2. Spread half the meringue on top of the unbaked batter layer. Sprinkle with the slivered almonds. Bake for about 25 minutes, or until the meringue is lightly browned and a toothpick inserted into the center comes out clean.

Gooseberry Filling
600g (roughly 2.5 cups) sweetened canned gooseberries, drained
150ml (1/2 cup + 2 tbsp) juice from the canned berries
15g (2 tbsp) corn starch

1. Whisk together the juice and corn starch very thoroughly, before boiling in a saucepan until thickened and free of starchy taste. This mixture will be very thick, but it’s necessary to hold the berries to one another. Fold under the whole gooseberries, taking care to avoid smashing the berries, and allow to cool.

Whipped Cream
360ml (1 1/2 cups) heavy cream
15g (2 tbsp) vanilla sugar (in a pinch, 1 tsp vanilla extract will work)
5g (1.5 tsp) powdered gelatin
1.5 tbsp water

1. In a small bowl, mix gelatin with water and allow it to bloom for 5 minutes. In a large bowl, whip your cream to soft peaks. Add in the vanilla sugar and whip to medium peaks.
2. Heat your gelatin in 5-10 second increments in the microwave until just melted. Do not boil. Continue to whip your cream, stirring the gelatin in as you whip. Once the cream just reaches stiff peaks, it’s ready to use.

ASSEMBLY

1. Trim the edges of your sheet cake a bit (the meringue will likely be quite pufffy along the sides) and gently pat the meringue down if there are any very uneven spots. A little bit of waviness is quite visually appealing, so don’t make it too uniform. Cut 12 4″ rounds out of your cake sheet. If you have cake rings, use one of those to cut the rounds. If not, use parchment or acetate strips to create molds as follows:
a) Wrap the parchment or acetate around a 4″ pastry cutter and tape it in place. Repeat until you have 6 rings.
b) Set the molds aside and use the cutter to cut your cake rounds.

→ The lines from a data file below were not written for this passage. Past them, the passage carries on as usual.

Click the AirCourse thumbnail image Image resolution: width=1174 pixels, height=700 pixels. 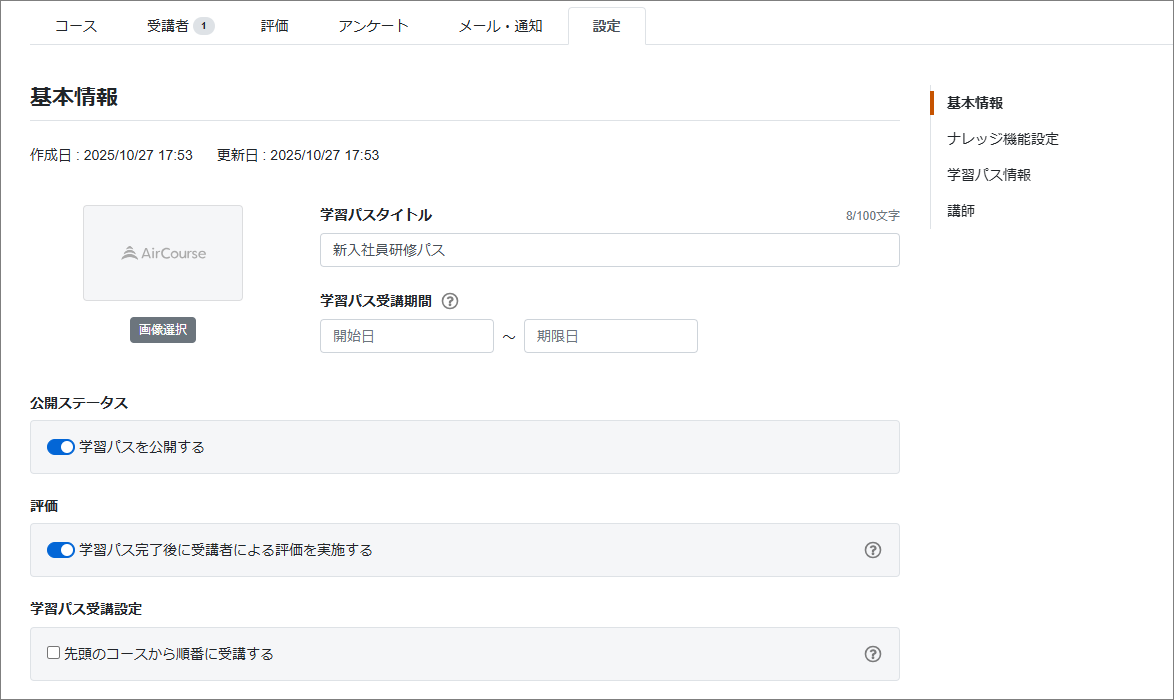point(163,253)
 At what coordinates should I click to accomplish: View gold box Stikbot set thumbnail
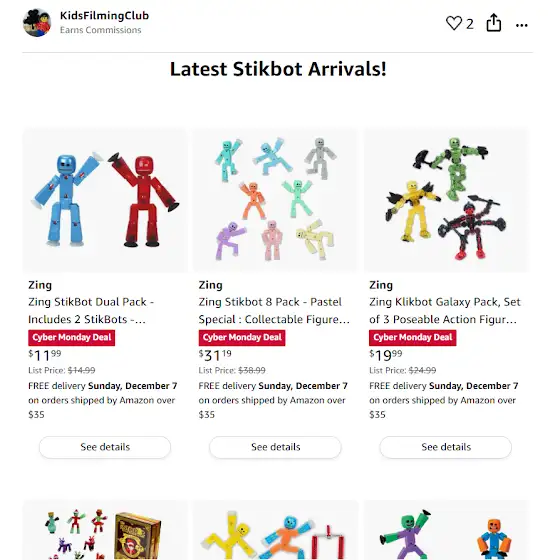click(105, 530)
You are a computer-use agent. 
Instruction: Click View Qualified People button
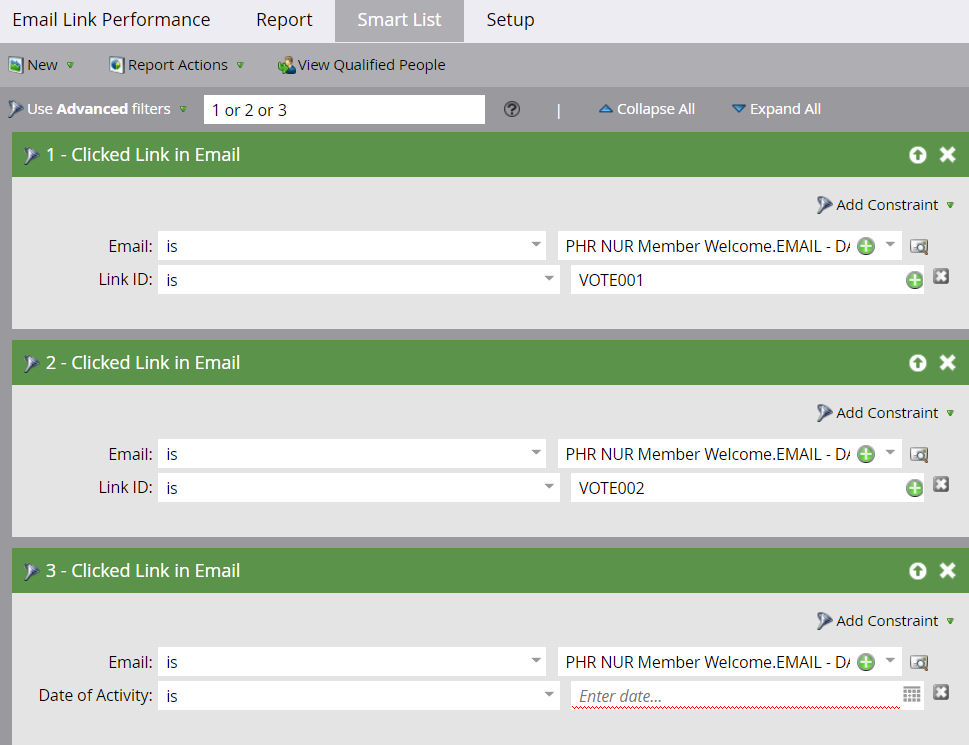click(361, 65)
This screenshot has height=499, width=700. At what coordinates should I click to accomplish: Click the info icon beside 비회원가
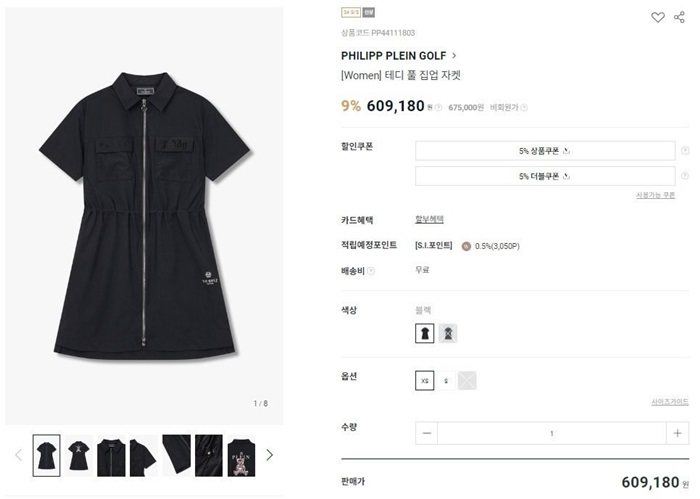tap(524, 106)
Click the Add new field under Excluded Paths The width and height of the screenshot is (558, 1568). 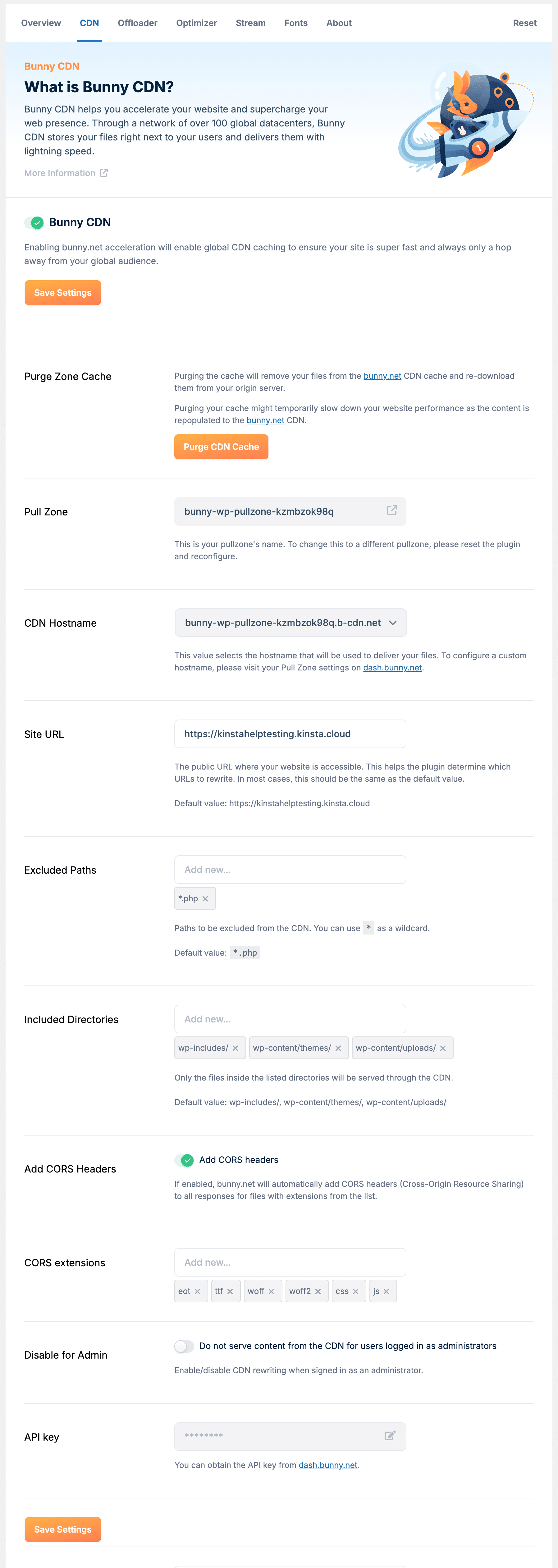tap(290, 869)
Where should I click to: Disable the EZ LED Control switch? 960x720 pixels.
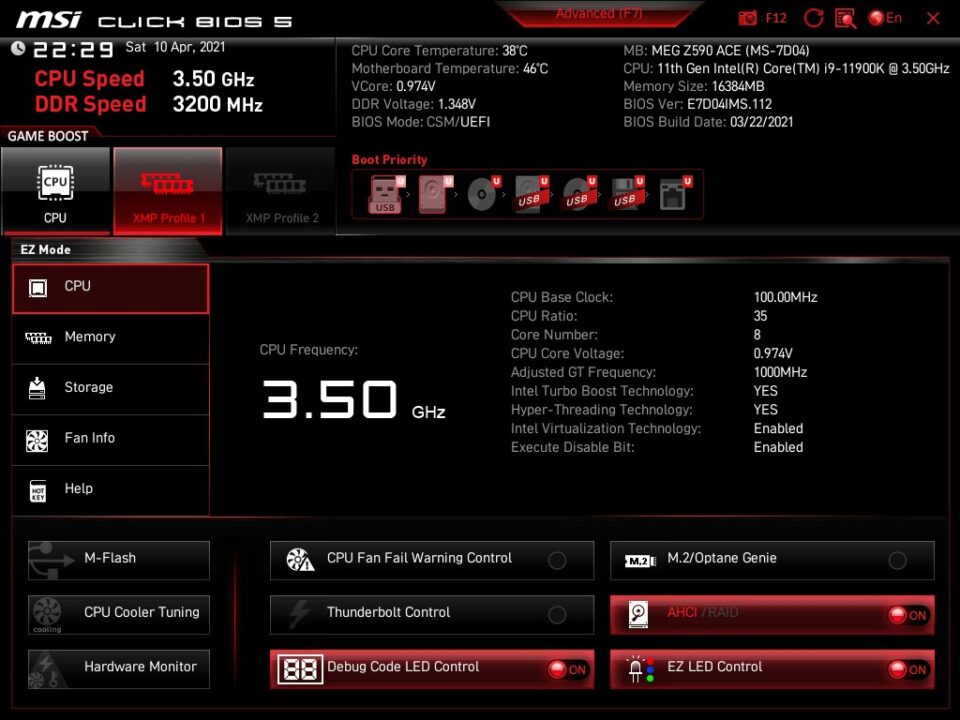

2. Assemble your cakes in lined 4″ cake rings or molds made from parchment or acetate, as mentioned above. Begin with one layer of cake. Spoon gooseberry filling on top of the cake, lining your prettiest berries along the outside.

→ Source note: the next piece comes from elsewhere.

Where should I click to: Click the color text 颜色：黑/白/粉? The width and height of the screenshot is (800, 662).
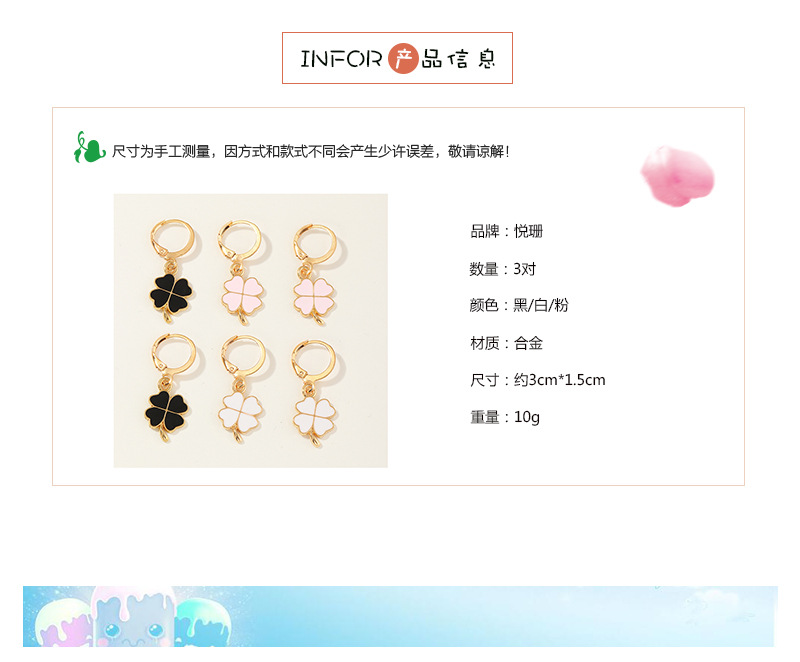click(519, 305)
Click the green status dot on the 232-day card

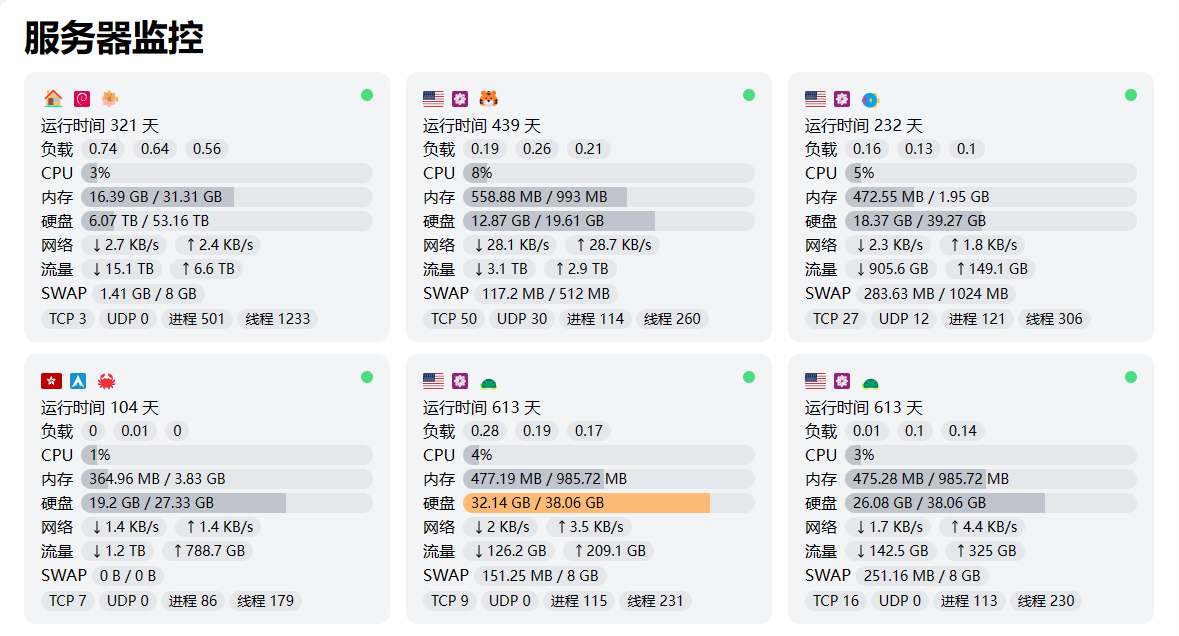1130,95
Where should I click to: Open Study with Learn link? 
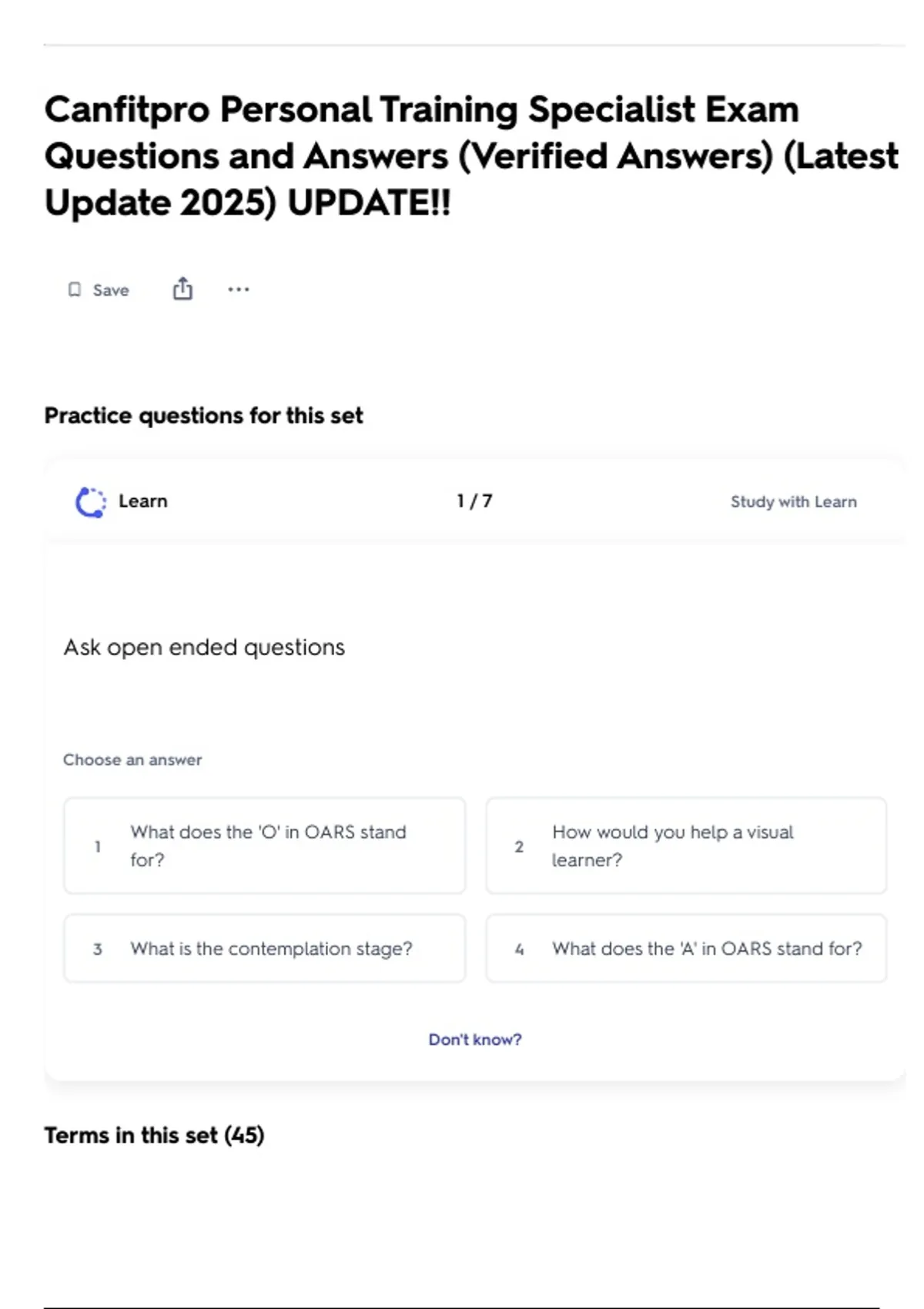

3. Pipe a generous layer of whipped cream on top of your gooseberry layer. Top with another layer of cake and gently press on the top to level it. Refrigerate for 30-60 minutes or until well chilled.
4. Unmold and unwrap the cakes carefully, then serve.

6 comments

  1. Jessica says:

    Can you use fresh gooseberries instead of canned? If so how much? I have my own bushes, and have never seen them canned anywhere around where I live.

    • Katharina
      Katharina says:

      Yes, absolutely! I am so jealous that you can get them fresh. My Oma actually grew her own gooseberries to use in these cakes. I’d suggest cooking down the same amount of gooseberries suggested with just a tiny splash of water and sugar to taste. They should produce a lot of juice as they are cooked with the sugar. Then you can proceed to thicken them as instructed in the recipe.

  2. Pat MacMurray says:

    I am not familiar with the term “a quarter sheet pan”. Would a 9 inch x 9 inch cake cake pan be adequate or should I use a cookie sheet and cover 1/4 of it with parchment paper?
    Can I start with frozen berries, cook them in a bit of sugar to taste, and add a bit of water and cornstarch?
    Typically I make gooseberry jam as my grandmother did but I need to enlarge my thinking as my bush gets more productive.

    • Katharina
      Katharina says:

      Hi Pat! I’m sorry I was slow to respond; your comment was caught in my spam filter!

      A quarter sheet pan is approximately 9×13 inches, so the 9×9 would likely be a bit too small. If you have a cookie sheet that is about 9×13 that would be fine, since it doesn’t need very tall edges to work!

      I think the frozen berries would work perfectly. It would be harder to keep the berries in one piece, but the flavor would be the same, and that’s what matters!